▸ TASK PROMPT
For each of the three statements below, say yes or no to whether the Nguludi page agrees with it, and quote the deciding words from the page.
1. The mission at Nguludi was established in 1901.
2. Tapara village lies to the north of Nguludi.
3. The Department of Antiquities is headquartered in Blantyre.

----- PAGE EXTRACT -----

- Nguludi Location in Malawi
- Coordinates: 15°48′S 35°10′E﻿ / ﻿15.800°S 35.167°E
- Country: Malawi
- Region: Southern Region
- Climate: Cwa

= Nguludi =

Nguludi is a village in southeastern Malawi, several kilometres east of Limbe and Blantyre. During the colonial era it was renowned for its plantations. It is surrounded by Ntonya hills and village in the east; Nguludi (sic) hills in the West whose very bottom is anchored by Mwenye village 2; Nthanyiwa and Chatha villages to its extreme North; Tapara village in the south and Mpira village in the South west. A mission hospital known as St Joseph's Hospital renders both basic and most crucial health services in and around Nguludi. There is also St Joseph's College of Nursing which trains future medical personnel. It also has the biggest church for the Nguludi parish whose out-station churches are: Chitambuli, Mombezi, Nchocholo, St Theresa (aka Sachima, Makunami or ku Senti), Naphiyo, Likhomo, Njuzi and Kwanjana. The mission was established by Missionaries of Africa and the Marist Fathers in 1901. It was ransacked in the Chilembwe Rising of 1915. It also boasts of a small museum which is usually used as an out-station by the Department of Antiquities which is headquartered in Malawi's capital city, Lilongwe.

Nguludi is in fact divided into three categories as follows: Nguludi Turn Off which is off the Robert Mugabe Highway (the then Midima Road) close to Malabvi CCAP and Primary School. It is also known as Two-by-Two. It is also home to Nguludi Community Day Secondary School and quite a few entertainment circles which are just springing up.

----- INFORMATION PROVIDED -----

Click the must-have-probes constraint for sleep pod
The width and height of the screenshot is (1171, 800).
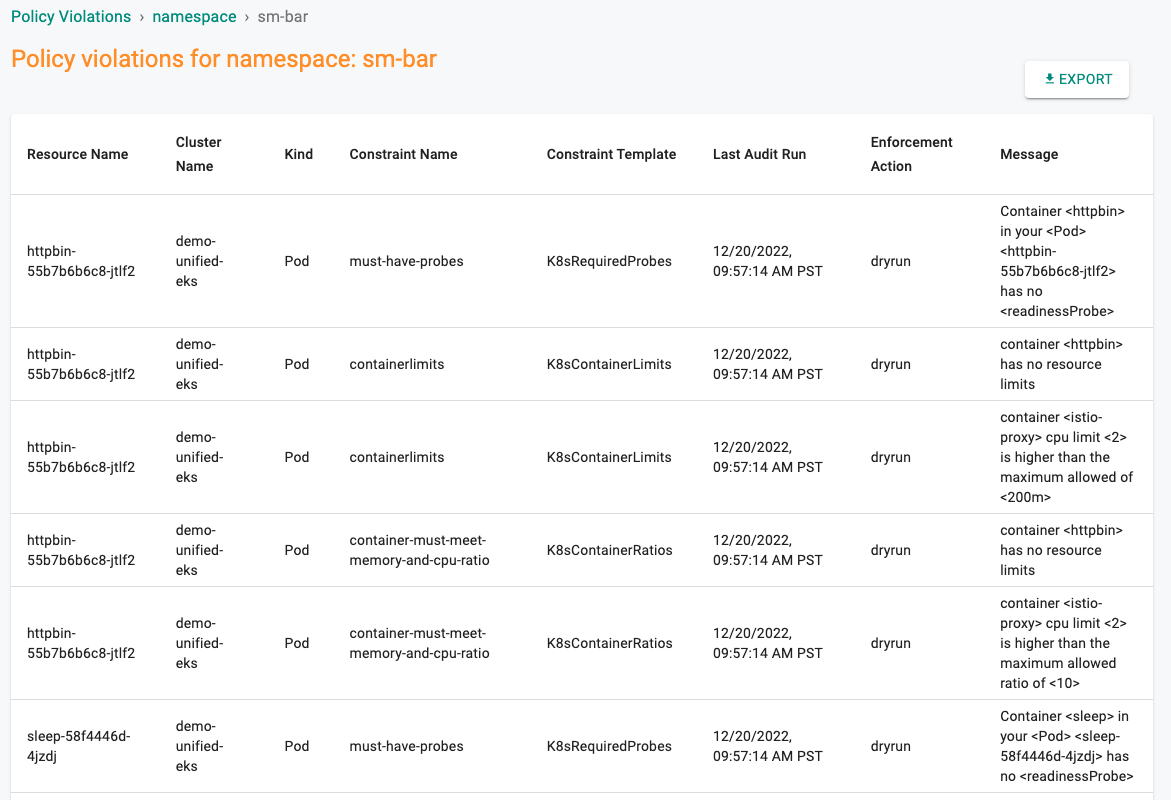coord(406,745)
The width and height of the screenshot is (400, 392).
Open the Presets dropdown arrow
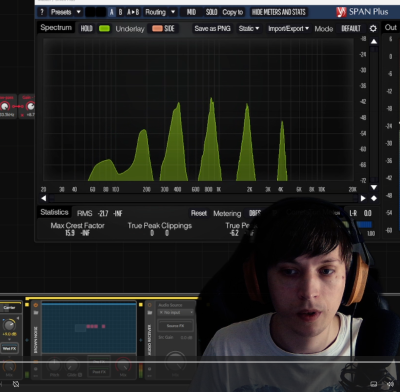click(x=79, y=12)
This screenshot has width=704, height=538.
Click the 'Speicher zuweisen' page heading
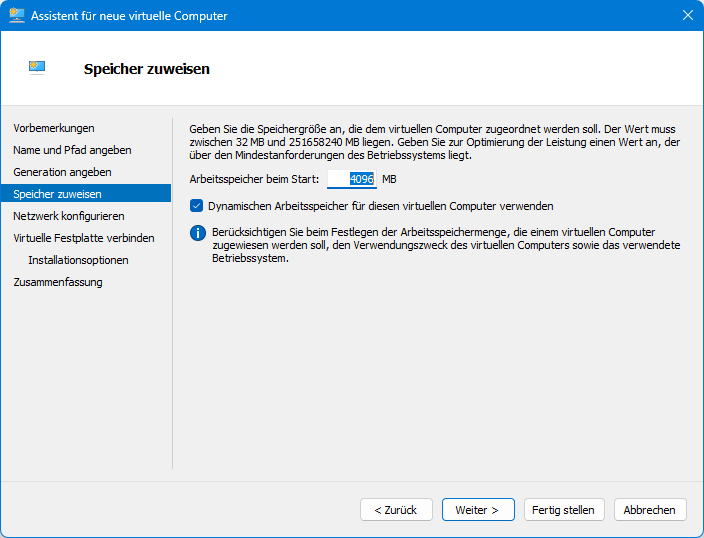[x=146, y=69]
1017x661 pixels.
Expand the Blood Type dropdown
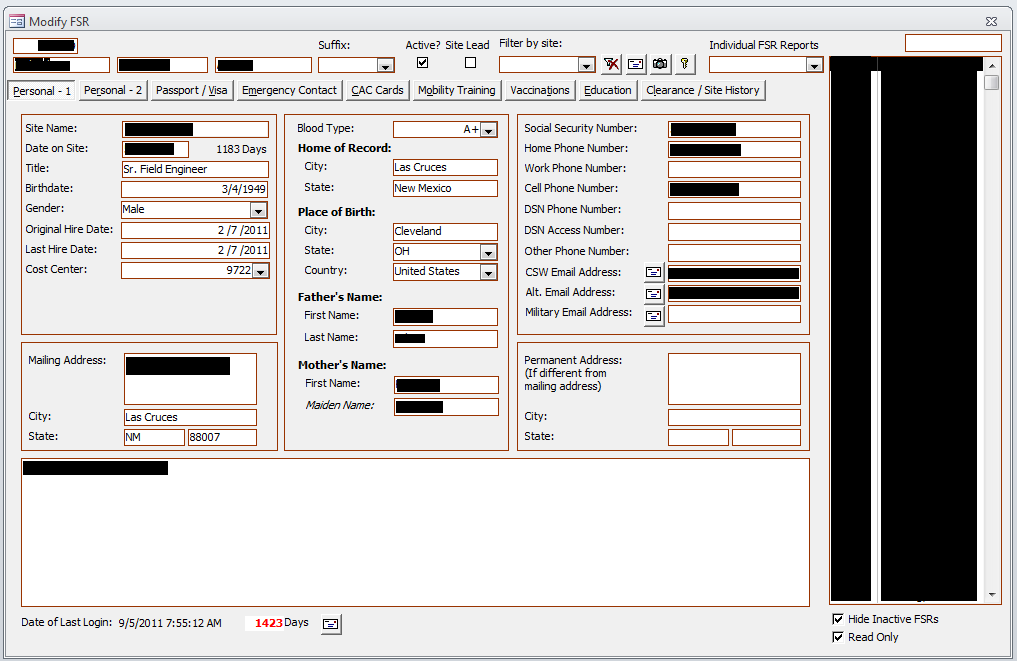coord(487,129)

-----

▸ OUTPUT OF THE TASK
1. Yes: "The mission was established by Missionaries of Africa and the Marist Fathers in 1901."
2. No: "Tapara village in the south"
3. No: "headquartered in Malawi's capital city, Lilongwe"